[Stored data entries]
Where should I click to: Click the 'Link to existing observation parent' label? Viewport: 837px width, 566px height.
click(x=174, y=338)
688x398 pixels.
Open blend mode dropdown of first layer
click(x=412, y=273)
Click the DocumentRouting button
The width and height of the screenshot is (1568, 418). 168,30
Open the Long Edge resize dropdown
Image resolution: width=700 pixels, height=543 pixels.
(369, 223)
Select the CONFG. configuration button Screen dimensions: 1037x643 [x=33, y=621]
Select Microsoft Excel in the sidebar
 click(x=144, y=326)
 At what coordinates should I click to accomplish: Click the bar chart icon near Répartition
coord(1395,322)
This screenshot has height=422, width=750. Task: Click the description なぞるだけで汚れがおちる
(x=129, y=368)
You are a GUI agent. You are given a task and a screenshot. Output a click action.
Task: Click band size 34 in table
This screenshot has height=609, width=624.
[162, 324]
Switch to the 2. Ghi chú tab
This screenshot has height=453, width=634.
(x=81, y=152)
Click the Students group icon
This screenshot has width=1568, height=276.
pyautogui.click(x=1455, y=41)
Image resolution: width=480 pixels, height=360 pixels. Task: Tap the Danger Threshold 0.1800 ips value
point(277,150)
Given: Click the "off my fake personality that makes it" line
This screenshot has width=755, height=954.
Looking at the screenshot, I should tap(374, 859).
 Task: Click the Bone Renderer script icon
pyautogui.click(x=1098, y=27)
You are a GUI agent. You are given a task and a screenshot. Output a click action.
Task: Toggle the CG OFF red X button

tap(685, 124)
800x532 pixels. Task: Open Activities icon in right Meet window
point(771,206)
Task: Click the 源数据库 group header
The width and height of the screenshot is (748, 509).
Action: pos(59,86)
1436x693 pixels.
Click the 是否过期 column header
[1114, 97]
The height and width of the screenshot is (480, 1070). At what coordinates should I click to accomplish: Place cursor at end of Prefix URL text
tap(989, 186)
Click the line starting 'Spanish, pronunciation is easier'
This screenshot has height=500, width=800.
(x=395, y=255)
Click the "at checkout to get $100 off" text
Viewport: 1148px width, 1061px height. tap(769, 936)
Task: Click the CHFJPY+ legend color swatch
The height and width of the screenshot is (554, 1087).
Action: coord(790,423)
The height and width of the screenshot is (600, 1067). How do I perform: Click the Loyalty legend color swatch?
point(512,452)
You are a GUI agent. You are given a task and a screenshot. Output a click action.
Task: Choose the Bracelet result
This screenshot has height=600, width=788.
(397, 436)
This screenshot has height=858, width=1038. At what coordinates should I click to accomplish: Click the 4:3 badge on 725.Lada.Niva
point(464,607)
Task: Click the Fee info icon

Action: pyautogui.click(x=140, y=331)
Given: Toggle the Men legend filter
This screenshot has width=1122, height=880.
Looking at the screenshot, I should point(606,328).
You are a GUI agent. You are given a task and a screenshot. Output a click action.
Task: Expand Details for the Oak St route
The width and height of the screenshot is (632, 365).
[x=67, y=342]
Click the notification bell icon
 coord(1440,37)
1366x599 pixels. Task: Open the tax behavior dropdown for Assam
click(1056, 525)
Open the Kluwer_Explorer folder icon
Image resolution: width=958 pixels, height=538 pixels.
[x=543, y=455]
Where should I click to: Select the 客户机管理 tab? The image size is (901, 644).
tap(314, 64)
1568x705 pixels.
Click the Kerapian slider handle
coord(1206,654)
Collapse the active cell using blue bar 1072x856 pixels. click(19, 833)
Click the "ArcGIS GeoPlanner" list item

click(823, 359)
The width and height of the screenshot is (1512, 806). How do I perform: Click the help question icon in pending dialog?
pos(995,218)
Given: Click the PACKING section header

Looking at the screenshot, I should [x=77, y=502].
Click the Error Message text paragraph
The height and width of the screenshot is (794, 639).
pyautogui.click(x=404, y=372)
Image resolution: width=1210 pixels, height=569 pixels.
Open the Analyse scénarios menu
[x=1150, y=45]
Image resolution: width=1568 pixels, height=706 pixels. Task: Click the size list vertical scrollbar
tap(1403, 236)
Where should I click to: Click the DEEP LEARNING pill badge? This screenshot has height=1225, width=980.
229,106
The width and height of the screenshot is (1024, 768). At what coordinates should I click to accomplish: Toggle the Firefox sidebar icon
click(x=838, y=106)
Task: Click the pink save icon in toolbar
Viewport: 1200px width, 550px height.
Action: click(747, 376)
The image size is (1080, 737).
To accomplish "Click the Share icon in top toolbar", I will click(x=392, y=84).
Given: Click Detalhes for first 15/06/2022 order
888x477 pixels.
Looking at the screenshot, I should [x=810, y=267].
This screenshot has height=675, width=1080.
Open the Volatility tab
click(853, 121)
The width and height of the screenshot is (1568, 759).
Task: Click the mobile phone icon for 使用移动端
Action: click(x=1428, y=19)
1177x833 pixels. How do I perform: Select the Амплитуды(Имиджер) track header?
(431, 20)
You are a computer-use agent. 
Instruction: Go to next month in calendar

» **WHAT NEEDS TO BE DONE**:
Where does the word "toolbar" occur in the data? Copy every line that has it.

» **SOLUTION**:
Task: Click the pink save icon in toolbar
To accomplish "Click the Share icon in top toolbar", I will click(x=392, y=84).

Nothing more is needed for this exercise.